Tuesday 14 September 2021

Dividing families through

"lock downs" is becoming increasingly stressful. This has always been obvious to me because it has affected me personally. My brother has not been able to come and see the Senior Cat as and when they both need it the most. Yes, my brother was here for a few days earlier in the year but they had to go back before the borders closed and they could not travel to see his partner's mother. (She is about the same age as the Senior Cat and also in aged care.) They managed one visit before the authorities decided such things should be banned.

The mental stress of not being able to freely see family and friends is becoming increasingly obvious everywhere. The argument is that by drastically reducing the amount of contact we are producing the spread of the Covid19 virus. 

Yes, that is probably true. We have had some of the toughest and longest "lock downs"  in the world.
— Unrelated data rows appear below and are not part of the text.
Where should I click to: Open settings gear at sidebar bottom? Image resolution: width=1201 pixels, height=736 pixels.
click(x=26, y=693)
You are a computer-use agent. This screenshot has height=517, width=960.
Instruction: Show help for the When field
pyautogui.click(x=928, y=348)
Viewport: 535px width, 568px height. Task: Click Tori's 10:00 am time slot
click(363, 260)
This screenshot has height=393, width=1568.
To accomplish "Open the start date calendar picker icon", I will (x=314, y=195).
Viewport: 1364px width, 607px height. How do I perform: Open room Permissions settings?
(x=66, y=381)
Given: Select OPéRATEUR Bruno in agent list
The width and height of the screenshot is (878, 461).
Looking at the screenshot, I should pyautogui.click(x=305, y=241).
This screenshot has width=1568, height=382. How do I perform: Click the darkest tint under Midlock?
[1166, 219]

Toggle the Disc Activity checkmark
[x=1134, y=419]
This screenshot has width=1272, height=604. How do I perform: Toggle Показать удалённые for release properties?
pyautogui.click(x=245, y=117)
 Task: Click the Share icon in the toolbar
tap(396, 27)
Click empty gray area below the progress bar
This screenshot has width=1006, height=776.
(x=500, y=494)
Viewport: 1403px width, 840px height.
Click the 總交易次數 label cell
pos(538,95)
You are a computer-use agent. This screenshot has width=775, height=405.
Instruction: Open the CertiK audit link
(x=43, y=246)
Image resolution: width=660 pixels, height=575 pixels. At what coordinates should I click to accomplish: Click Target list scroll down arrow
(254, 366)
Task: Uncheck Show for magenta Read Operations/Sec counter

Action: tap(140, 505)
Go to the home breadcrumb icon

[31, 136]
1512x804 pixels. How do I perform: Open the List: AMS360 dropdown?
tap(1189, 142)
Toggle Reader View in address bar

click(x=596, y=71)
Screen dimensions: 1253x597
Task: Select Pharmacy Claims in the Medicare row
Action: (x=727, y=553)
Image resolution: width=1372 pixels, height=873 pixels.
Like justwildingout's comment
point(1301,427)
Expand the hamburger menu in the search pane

Undoubtedly they have helped to reduce the number of people who have been hospitalised, the number of people with "long-covid", and the number of people who have died. The same lock downs have also caused serious mental issues.

I was acutely aware of all this even before last week. I have been trying to keep in touch with local people I know are on their own. Even though we have been able to move out and about in this state I know that they are afraid to leave home. They are elderly and not well. Like the Senior Cat their families are often interstate or overseas and they haven't seen them for months. Many of them do not have access to computers or, if they do, the skills that would let them use something like Zoom to chat to family. Even doing that is not the same as having someone in the same room.

Last week when we lost Ciaranne her father, who has no family here, really needed his only relative but she lives in the nation's capital. There was no way she was going to be allowed to come. She still can't come and may not be able to come for weeks. Indeed it is more likely that he will be sent there for work and see her then. Right now of course he is not at work. He has rather a lot of leave owing to him and could take it but he will go back to work. His senior's wife, a doctor, has been watching him. They have given him a great deal of support. I am immensely grateful to them both for that because it has supported me and her closest friend as well. We have been extraordinarily fortunate. 

"I don't know how they could do that," someone else told me. 

I think I do though. They both came here as migrants. They don't have any family here. Their friends and colleagues are their family. They know about divided families and, in their lives, the horrors of war. 

I hope the borders are open by Christmas at least. It depends on people doing the right thing, on obeying "the rules", on getting vaccinated. It also depends on people giving one another the support some of them desperately need right now.

1 comment:

Beryl Kingston said...

You're spot on about the effect not seeing your friends and relations is having, as I know from personal experience. Loneliness is particularly hard if you are old and need help. Thank you for writing this Cat.